* THE TASK: Rewrite everything from the line containing "Point to the Open To Below label" down to the line containing "click(180, 1073)", both included, and shift each answer coordinate by adding 20 to it. Leave every other line as it is.

[Dataset records]

_ _ _ _

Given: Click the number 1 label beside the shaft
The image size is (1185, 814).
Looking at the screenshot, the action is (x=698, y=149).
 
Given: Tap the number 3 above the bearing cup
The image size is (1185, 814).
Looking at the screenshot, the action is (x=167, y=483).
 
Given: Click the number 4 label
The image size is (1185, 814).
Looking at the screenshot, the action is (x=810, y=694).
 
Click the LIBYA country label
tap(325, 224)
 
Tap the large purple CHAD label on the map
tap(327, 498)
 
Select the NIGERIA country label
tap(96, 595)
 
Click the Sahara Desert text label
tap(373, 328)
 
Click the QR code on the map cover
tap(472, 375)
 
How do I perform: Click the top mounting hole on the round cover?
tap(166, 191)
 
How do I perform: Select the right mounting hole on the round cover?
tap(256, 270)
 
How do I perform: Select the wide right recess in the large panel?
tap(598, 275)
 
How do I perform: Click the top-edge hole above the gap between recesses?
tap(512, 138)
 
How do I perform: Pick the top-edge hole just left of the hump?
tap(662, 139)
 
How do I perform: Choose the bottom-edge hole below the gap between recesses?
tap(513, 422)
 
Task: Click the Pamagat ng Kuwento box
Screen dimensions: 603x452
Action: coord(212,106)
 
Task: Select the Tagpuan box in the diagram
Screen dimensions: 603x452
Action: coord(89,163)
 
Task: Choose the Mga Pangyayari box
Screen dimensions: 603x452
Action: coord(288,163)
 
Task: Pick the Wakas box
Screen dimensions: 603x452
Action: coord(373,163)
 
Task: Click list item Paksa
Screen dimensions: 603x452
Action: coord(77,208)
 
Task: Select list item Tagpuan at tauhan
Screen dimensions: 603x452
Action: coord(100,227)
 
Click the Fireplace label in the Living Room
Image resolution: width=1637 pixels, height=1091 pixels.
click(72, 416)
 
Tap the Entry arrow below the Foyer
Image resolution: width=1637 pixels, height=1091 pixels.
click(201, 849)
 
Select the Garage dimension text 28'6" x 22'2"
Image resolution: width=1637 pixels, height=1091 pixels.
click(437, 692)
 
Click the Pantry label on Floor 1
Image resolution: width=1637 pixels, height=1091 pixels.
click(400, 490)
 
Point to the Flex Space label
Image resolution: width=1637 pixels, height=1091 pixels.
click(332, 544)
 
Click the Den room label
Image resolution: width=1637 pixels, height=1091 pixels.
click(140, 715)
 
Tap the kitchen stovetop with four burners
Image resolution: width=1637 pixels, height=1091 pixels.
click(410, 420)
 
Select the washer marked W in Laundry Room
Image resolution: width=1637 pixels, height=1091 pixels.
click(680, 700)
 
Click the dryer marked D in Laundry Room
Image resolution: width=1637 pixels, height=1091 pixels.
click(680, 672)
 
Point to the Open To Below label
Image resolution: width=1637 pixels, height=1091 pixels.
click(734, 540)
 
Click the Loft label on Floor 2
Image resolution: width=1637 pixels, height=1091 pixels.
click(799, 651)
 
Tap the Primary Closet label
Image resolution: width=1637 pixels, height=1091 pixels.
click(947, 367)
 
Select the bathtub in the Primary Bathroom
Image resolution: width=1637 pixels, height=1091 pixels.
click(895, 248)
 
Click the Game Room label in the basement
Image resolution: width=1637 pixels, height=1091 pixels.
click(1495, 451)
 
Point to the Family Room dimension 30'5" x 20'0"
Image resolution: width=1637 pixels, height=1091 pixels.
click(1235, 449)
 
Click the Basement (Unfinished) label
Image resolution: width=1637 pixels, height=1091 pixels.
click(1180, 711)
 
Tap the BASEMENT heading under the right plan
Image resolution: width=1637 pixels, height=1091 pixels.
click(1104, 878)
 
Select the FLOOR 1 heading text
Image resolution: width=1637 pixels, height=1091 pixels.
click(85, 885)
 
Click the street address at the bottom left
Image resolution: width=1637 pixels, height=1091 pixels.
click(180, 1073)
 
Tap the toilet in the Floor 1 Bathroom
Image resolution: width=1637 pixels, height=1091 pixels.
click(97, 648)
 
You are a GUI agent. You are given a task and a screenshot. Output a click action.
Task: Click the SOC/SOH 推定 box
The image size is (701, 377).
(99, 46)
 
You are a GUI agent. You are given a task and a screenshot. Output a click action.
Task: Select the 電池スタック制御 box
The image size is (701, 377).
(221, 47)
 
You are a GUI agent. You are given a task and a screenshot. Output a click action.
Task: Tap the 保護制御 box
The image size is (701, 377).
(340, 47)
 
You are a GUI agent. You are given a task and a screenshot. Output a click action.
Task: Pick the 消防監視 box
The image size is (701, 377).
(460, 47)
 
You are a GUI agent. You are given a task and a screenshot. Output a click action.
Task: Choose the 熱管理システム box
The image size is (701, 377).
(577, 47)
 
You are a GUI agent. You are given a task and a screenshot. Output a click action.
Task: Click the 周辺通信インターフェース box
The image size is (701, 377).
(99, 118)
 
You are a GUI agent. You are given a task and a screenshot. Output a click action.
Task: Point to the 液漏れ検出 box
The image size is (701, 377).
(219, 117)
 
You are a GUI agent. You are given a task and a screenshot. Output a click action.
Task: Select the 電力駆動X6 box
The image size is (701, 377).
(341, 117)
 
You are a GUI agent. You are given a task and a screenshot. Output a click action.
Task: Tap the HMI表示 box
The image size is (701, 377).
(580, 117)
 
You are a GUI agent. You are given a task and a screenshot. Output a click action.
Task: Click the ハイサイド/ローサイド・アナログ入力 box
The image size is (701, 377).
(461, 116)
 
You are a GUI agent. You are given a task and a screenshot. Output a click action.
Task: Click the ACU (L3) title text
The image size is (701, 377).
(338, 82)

_ _ _ _

* COMPLETED EXERCISE:
Point to the Open To Below label
Image resolution: width=1637 pixels, height=1091 pixels.
click(754, 560)
 
Click the Loft label on Floor 2
Image resolution: width=1637 pixels, height=1091 pixels.
click(819, 671)
 
Tap the Primary Closet label
Image resolution: width=1637 pixels, height=1091 pixels.
click(967, 387)
 
Select the bathtub in the Primary Bathroom
Image resolution: width=1637 pixels, height=1091 pixels.
click(915, 268)
 
Click the Game Room label in the basement
Image resolution: width=1637 pixels, height=1091 pixels.
click(1515, 471)
 
Point to the Family Room dimension 30'5" x 20'0"
Image resolution: width=1637 pixels, height=1091 pixels.
click(1255, 469)
 
Click the Basement (Unfinished) label
Image resolution: width=1637 pixels, height=1091 pixels.
click(1200, 731)
 
Tap the BASEMENT heading under the right plan
Image resolution: width=1637 pixels, height=1091 pixels.
click(1124, 898)
 
Select the FLOOR 1 heading text
Image resolution: width=1637 pixels, height=1091 pixels.
click(105, 905)
 
Click the street address at the bottom left
Image resolution: width=1637 pixels, height=1091 pixels.
click(200, 1093)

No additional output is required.